La sopa de ajo, una de las sopas más conocidas del país, y que se sirve curiosamente dentro de un pan. Es una de las sopas más consumidas en las áreas montañosas, donde le añaden varias especies y que dicen tener propiedades curativas.

El repollo, es uno de los productos más típicos del país, y se usa para cocinar platos como el chucrut y la típica sopa kapustnica, que contiene repollo, setas y salchichas.

Se come mucha carne de cerdo, aunque también de ganso pavo y pato. Una de las bebidas nacionales es la Kofola, o el que sería el equivalente de la coca- cola. Las crêpes, al igual que en la mayoría de la gastronomía  del este de Europa, son muy tradicionales, y se pueden comer con distintos tipos de rellenos como queso, manzana, o fresas entre otros.

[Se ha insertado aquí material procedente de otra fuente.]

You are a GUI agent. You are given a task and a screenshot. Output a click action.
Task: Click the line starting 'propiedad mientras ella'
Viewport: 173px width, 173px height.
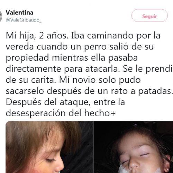[x=72, y=58]
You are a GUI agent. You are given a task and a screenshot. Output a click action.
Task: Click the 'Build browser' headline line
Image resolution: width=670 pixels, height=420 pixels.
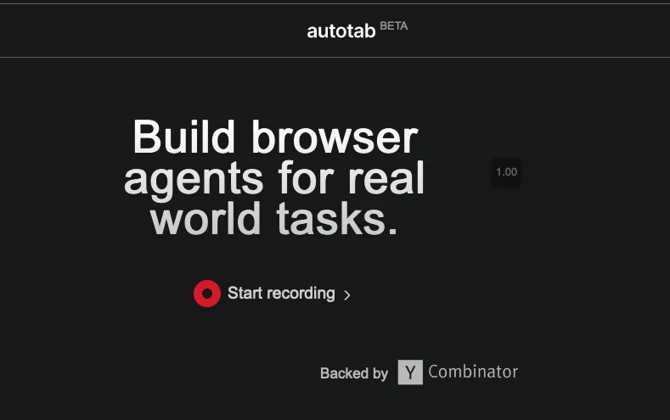[275, 137]
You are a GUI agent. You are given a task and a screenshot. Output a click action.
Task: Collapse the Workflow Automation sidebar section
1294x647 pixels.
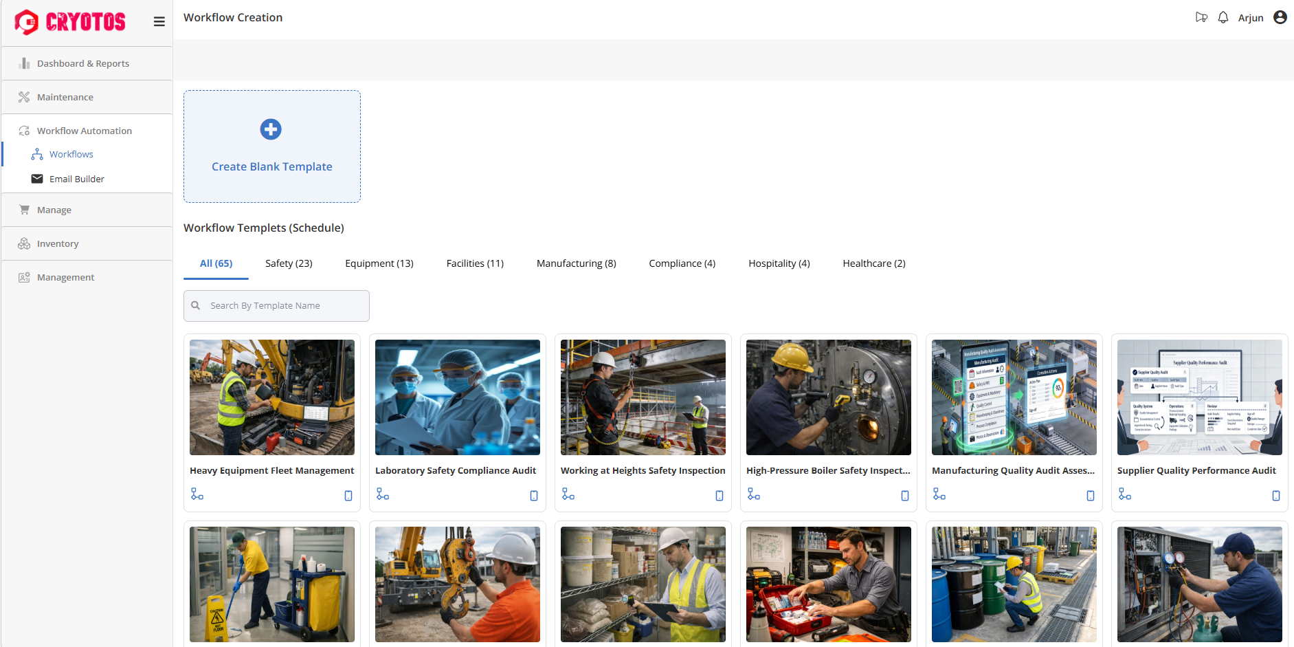84,131
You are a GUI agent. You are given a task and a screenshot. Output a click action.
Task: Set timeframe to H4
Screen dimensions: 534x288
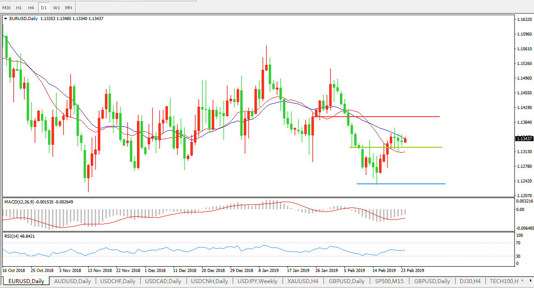click(31, 8)
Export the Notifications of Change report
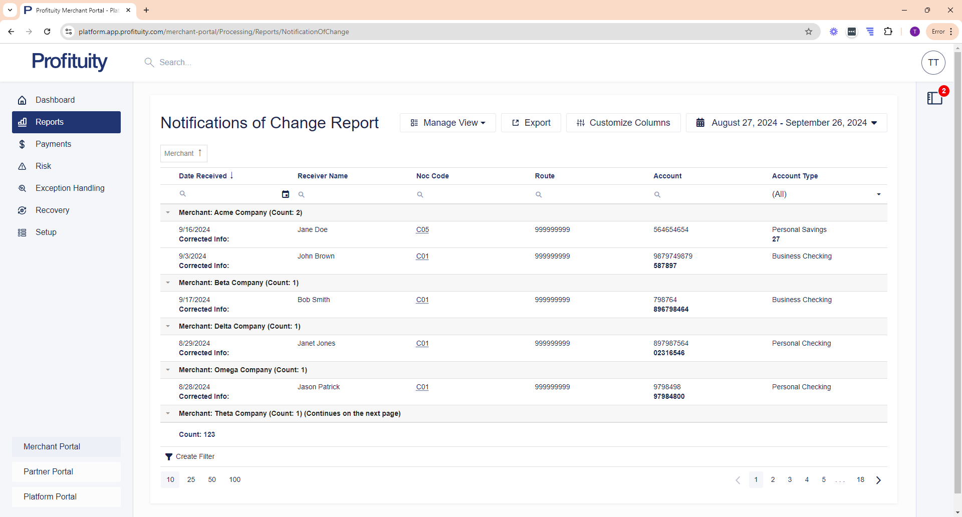962x517 pixels. [531, 123]
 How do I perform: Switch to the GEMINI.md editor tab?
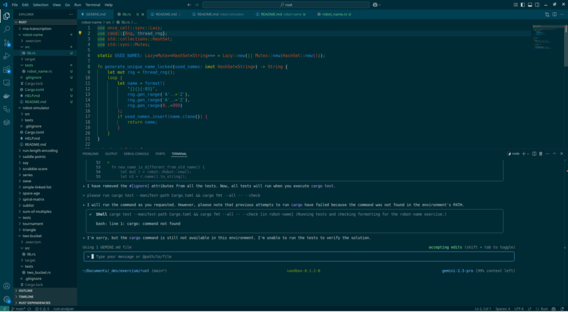pos(95,14)
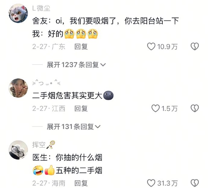Open the girl avatar of the second commenter

click(18, 88)
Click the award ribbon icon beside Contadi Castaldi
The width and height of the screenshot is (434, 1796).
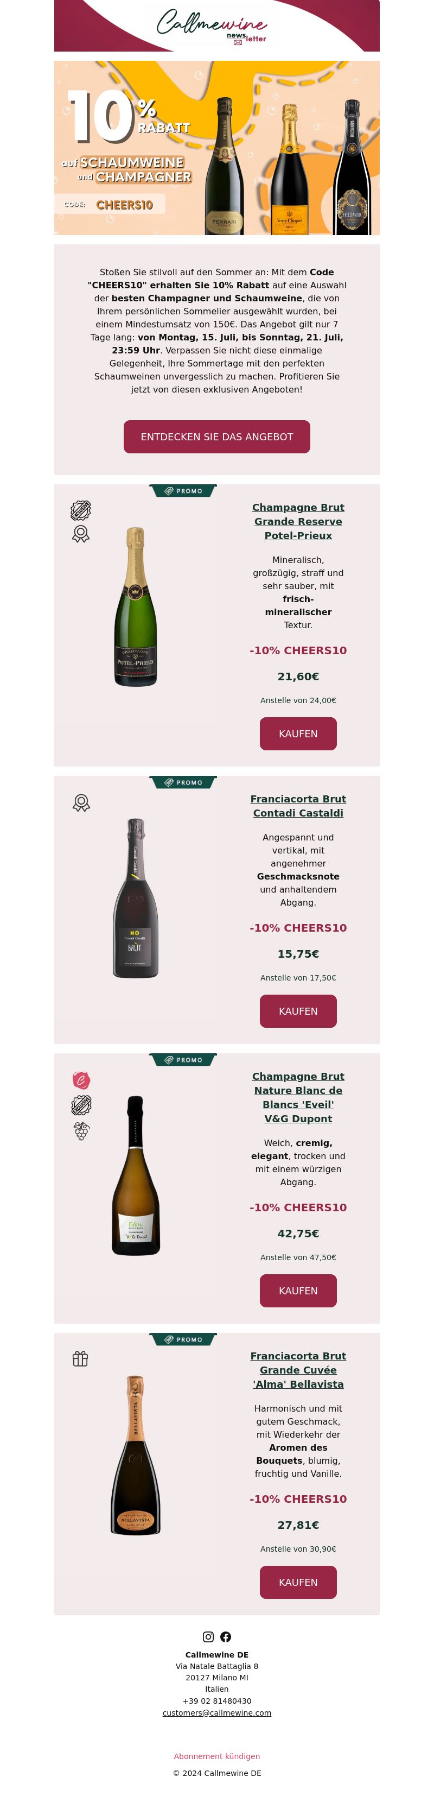[82, 802]
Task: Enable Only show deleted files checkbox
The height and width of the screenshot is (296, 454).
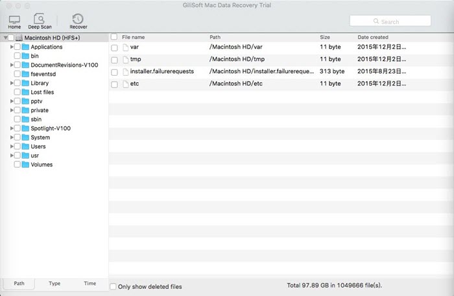Action: pos(114,286)
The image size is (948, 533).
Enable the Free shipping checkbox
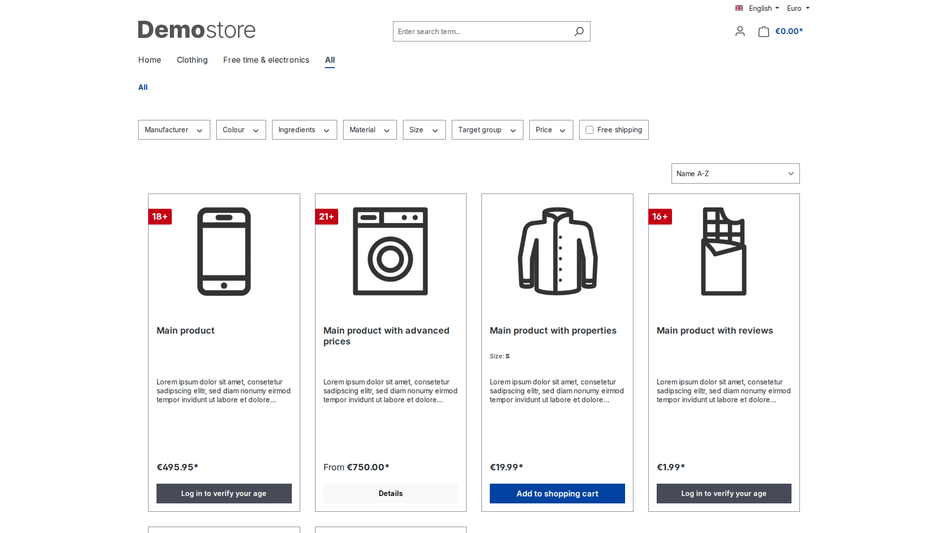coord(590,130)
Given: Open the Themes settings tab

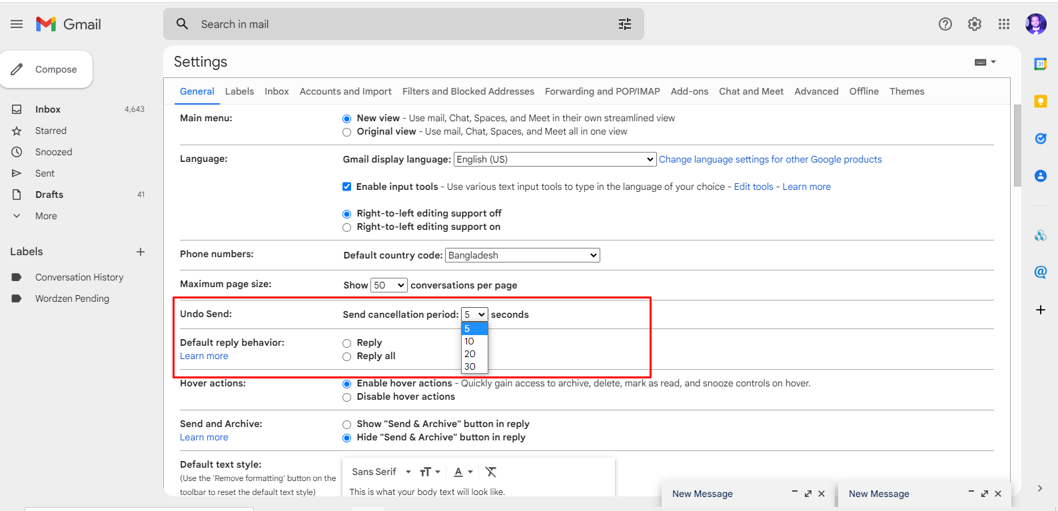Looking at the screenshot, I should click(906, 91).
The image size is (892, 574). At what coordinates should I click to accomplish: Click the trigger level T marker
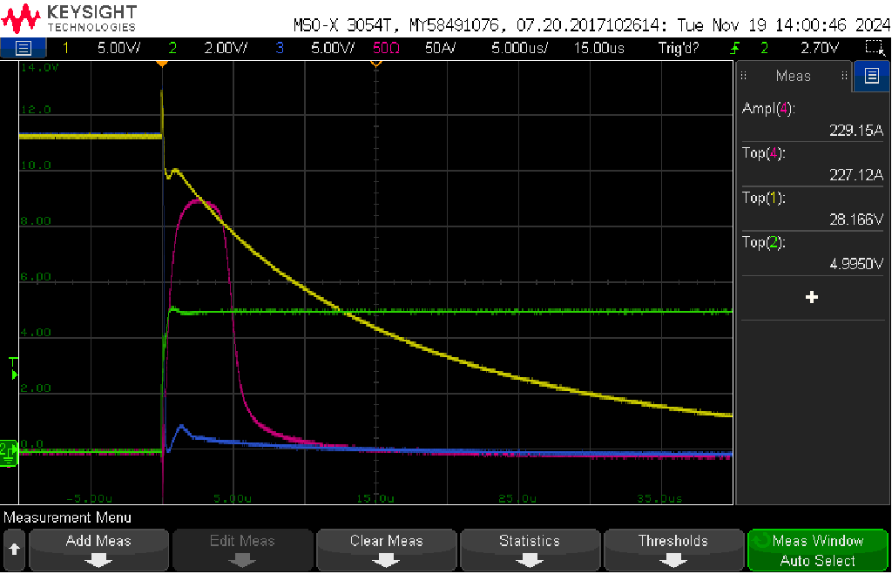14,368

Eslovaquia se caracteriza por ser un país de montaña, por sus castillos, su historia tan apasionante, y por sus ciudades tan bonitas y bien conservadas.  Su naturaleza es espectacular, y tiene muchos bosques y parques naturales. Es un país tradicional y de costumbres, donde muchas etnias y culturas han convivido hasta convertirse en este tranquilo país de más de cinco millones de habitantes. Eslovaquia se está abriendo paso al turismo durante todo el año, los meses más populares para visitarlo son en invierno, debido a sus estaciones de esquí, y en verano para hacer senderismo y visitar sus parques naturales y castillos.